• **EXERCISE INSTRUCTIONS**: The listing below contains a span that opens with the line containing "The image size is (704, 389)." and closes with the line containing "Given: Click Reported". Return that span exactly.

• **DATA UNDER STUDY**:

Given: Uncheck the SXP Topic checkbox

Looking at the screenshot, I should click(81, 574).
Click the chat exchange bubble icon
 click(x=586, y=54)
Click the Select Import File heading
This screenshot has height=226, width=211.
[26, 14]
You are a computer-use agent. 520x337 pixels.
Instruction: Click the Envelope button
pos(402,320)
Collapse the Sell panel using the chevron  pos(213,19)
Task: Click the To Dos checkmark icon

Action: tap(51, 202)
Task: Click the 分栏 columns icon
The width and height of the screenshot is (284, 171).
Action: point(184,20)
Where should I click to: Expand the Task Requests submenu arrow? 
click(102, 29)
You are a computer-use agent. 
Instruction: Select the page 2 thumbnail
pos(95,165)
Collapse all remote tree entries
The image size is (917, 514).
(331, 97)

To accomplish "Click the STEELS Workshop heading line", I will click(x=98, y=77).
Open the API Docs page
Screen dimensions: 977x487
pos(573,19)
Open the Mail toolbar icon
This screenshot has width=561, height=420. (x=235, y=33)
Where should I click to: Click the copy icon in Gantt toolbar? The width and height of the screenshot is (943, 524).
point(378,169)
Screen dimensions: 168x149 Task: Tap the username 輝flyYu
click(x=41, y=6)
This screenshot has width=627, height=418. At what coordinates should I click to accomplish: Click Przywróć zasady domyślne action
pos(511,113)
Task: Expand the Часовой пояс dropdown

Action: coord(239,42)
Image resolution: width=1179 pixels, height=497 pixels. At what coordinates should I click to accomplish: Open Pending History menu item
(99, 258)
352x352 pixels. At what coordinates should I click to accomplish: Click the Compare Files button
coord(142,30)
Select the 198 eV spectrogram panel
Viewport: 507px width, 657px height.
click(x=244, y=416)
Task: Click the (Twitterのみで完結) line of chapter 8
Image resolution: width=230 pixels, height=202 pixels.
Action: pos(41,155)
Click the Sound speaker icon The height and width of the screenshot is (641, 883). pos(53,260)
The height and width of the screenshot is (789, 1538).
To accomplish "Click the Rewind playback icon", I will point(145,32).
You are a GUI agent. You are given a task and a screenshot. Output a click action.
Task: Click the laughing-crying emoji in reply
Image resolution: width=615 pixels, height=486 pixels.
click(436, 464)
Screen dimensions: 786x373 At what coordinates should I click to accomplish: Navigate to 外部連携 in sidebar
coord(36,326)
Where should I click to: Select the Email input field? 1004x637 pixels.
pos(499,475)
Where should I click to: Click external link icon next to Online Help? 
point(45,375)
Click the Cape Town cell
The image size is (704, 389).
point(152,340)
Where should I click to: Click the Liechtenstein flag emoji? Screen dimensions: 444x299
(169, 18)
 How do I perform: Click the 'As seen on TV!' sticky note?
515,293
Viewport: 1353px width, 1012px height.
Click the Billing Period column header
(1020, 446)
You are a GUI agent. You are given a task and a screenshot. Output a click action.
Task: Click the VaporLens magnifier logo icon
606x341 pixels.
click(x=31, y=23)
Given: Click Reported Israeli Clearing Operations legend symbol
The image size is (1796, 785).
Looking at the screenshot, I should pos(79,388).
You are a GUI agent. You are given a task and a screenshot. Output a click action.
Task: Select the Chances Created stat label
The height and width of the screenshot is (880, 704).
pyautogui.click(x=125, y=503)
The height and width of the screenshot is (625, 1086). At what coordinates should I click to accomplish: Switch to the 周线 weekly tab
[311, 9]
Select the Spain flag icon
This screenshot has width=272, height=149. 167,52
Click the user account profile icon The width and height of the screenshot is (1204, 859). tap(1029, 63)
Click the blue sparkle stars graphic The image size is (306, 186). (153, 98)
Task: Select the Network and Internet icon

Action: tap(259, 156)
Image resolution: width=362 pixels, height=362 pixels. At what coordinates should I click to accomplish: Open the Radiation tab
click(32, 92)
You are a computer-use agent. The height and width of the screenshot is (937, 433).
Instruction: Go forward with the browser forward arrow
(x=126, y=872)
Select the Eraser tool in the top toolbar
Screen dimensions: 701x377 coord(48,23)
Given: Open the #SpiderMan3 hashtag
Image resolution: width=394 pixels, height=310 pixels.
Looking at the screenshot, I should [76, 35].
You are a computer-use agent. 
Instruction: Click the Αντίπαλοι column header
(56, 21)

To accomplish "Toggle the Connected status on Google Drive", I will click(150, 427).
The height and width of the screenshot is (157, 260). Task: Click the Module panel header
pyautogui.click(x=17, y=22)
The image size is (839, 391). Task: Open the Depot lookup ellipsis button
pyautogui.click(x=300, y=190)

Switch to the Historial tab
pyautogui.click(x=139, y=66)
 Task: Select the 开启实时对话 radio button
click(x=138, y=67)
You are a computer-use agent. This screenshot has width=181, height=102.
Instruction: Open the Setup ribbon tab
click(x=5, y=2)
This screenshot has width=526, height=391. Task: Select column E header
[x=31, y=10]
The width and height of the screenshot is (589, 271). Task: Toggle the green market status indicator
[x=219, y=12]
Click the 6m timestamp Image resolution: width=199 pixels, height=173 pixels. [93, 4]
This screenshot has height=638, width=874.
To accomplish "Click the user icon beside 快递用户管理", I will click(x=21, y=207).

• **EXPECTED ANSWER**:
The image size is (704, 389).
point(152,340)
Where should I click to: Click the Liechtenstein flag emoji? Screen dimensions: 444x299
(169, 18)
 How do I perform: Click the 'As seen on TV!' sticky note?
515,293
Viewport: 1353px width, 1012px height.
Click the Billing Period column header
(1020, 446)
You are a GUI agent. You are given a task and a screenshot. Output a click action.
Task: Click the VaporLens magnifier logo icon
606x341 pixels.
click(x=31, y=23)
Given: Click Reported Israeli Clearing Operations legend symbol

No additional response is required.